* **RECORD EXTRACTS**:
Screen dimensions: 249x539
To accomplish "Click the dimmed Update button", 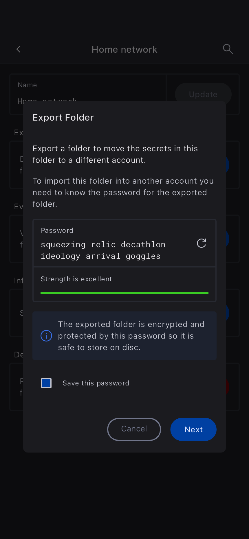I will [x=203, y=93].
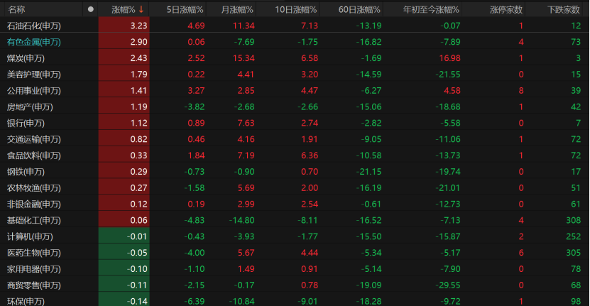Click the 名称 column header
The height and width of the screenshot is (306, 590).
click(x=16, y=10)
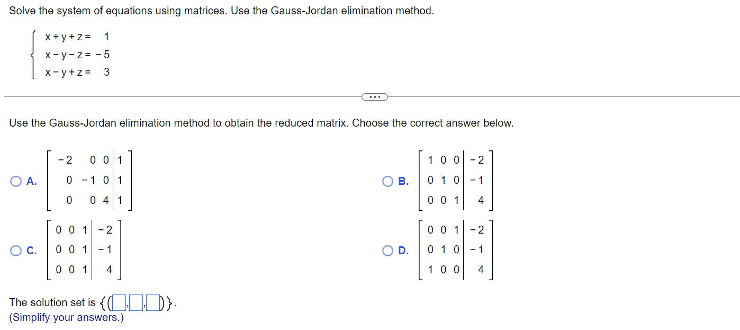Click the horizontal section divider line
Screen dimensions: 740x330
[185, 96]
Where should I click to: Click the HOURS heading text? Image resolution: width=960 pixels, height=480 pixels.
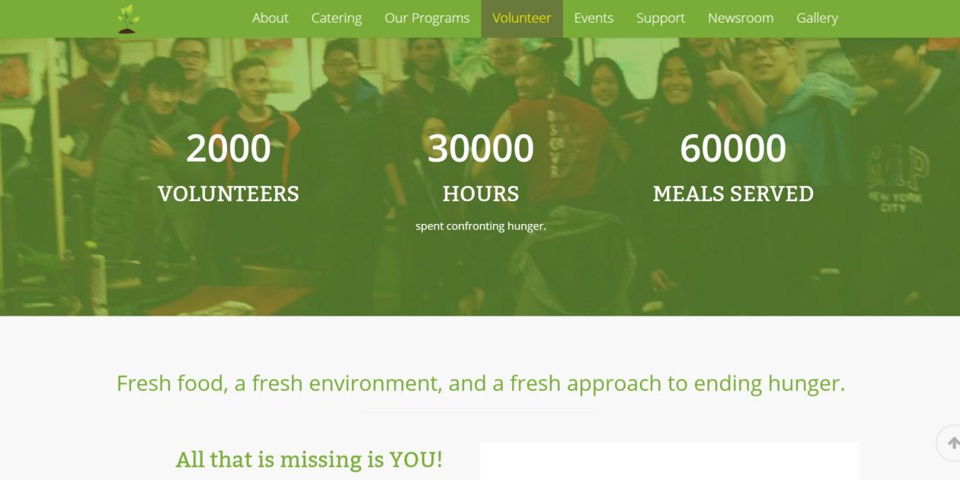[481, 194]
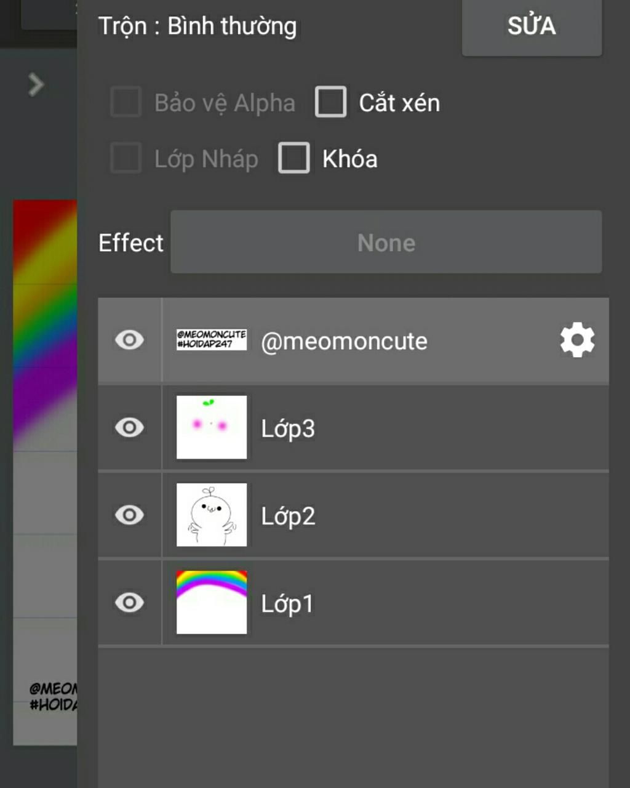Click the Lớp2 character sketch thumbnail
Viewport: 630px width, 788px height.
coord(212,515)
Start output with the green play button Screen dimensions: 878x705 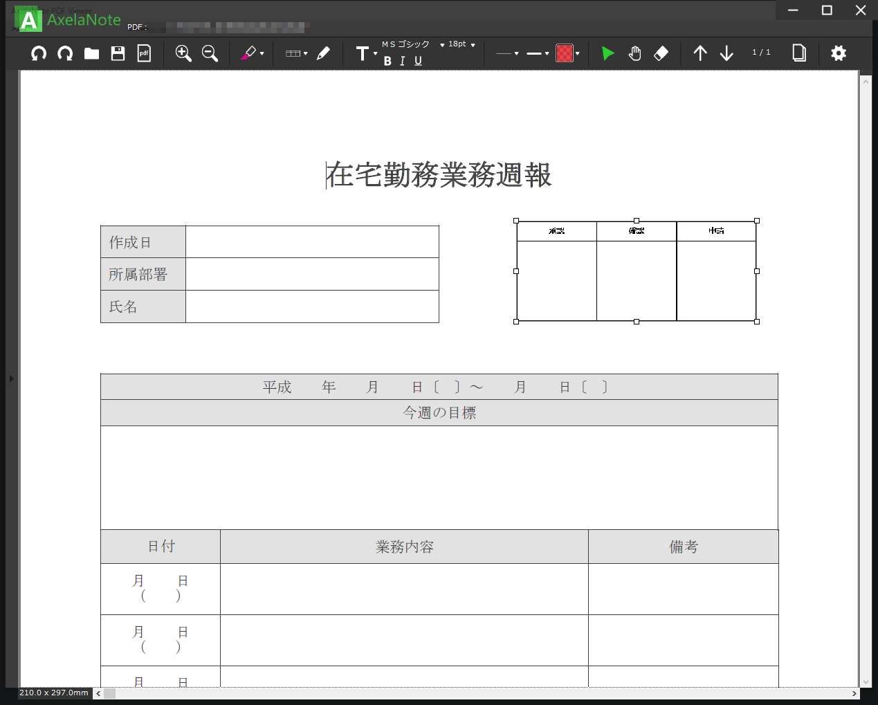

* **WORK ORDER**:
Print exactly the line containing "Where should I" and every line after it through the final line above, and leave all pictures out.

* **EXERCISE RESULT**:
Where should I click to: Click the HOURS heading text? Image resolution: width=960 pixels, height=480 pixels.
[481, 194]
Click the Lớp2 character sketch thumbnail
Viewport: 630px width, 788px height.
coord(212,515)
Start output with the green play button Screen dimensions: 878x705 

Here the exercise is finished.